課題一覧:
**A.** コペンハーゲン出張の文章から、「まずベルボーイをおれの部屋に」を含む語句で始まり「ーゲンの街を歩くことにした。」で終わる部分を、一字も変えずに書き写しなさい。
**B.** コペンハーゲン出張の文章の最後の文に続けて、その先を書き進めなさい。

##### 本文 #####

フライトは7時15分発だ。ホテルを出発は5時であった。

ロビーで「おはようございます」と言うと、社長からはさっそくダメ出しだ。

まずベルボーイをおれの部屋に向かわせる。そしてチップをあげる。なぜ、やってない。それが秘書の仕事だ。おい」と苦情を言われる。朝一番のクレームはしんどいものだ。

コペンハーゲンに到着する。IRツアーを企画してくれた野村証券とIR部長が待ち構えてくれた。さっそく、野村証券が用意してくれた車でホテルに向かった。

ホテル到着後、ランチまで時間があり、各自ホテルで待機することになったため、ぼくは寒いのを我慢しながらコペンハーゲンの街を歩くことにした。

##### 提供データ #####

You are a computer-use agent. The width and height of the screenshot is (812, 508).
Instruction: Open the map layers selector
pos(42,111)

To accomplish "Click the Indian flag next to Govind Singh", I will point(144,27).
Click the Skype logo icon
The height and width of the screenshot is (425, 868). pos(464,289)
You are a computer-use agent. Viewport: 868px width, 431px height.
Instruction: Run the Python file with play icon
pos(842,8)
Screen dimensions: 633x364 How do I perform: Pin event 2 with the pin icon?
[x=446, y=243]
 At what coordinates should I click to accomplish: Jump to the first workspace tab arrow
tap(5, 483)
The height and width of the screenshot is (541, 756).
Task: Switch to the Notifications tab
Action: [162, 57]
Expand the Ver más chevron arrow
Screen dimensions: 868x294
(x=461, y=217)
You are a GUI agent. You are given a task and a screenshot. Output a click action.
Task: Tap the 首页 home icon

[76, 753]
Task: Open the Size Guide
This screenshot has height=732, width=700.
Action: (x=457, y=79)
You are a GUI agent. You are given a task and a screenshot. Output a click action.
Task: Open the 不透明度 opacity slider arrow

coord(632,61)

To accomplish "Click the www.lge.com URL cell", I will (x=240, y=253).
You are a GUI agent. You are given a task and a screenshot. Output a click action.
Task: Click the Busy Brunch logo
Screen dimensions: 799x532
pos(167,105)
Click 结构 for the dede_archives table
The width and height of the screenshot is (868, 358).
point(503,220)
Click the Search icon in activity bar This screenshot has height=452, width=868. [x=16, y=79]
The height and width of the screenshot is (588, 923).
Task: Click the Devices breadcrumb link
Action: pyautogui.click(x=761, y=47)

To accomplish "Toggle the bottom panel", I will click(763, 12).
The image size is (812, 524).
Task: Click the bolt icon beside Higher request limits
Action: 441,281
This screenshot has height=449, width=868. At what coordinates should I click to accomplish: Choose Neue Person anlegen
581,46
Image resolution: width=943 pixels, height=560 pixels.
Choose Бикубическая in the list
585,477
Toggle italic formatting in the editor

#####

解答一覧:
**A.**
まずベルボーイをおれの部屋に向かわせる。そしてチップをあげる。なぜ、やってない。それが秘書の仕事だ。おい」と苦情を言われる。朝一番のクレームはしんどいものだ。

コペンハーゲンに到着する。IRツアーを企画してくれた野村証券とIR部長が待ち構えてくれた。さっそく、野村証券が用意してくれた車でホテルに向かった。

ホテル到着後、ランチまで時間があり、各自ホテルで待機することになったため、ぼくは寒いのを我慢しながらコペンハーゲンの街を歩くことにした。

**B.**
雨と雪交じりで、気温3度のなか、ふらふらっと街を散策する。コペンハーゲンの街はとてもオシャレだ。商品や建物の色合いは、パステルカラーを使ったものが多く、オレンジ、グリーン、ピンクなど華やかに色彩豊かである。

それもケバケバしさはなく、全体と調和がとれており、センスがある。小物や食器なども、日本にはないセンスで思わず手に取ってしまう。20分もすると体が冷えてしまってホテルに戻ることにしたが、いつまでも歩いていたい街並みだ。

街並みがすばらしいだけでなく、北欧料理も良い。デザイン豊かな国だからか、ひとつひとつにこだわりがあるのだろう。ソースは濃厚で、肉料理もジューシーでうまい。贅沢なランチを食べられた。世界一美味いレストランはコペンハーゲンにあるNomaと言われている。そんな度量をもつ北欧は奥が深い。日本では北欧料理を食べる機会は少ないが、改めて探して食べにいってみたいものである。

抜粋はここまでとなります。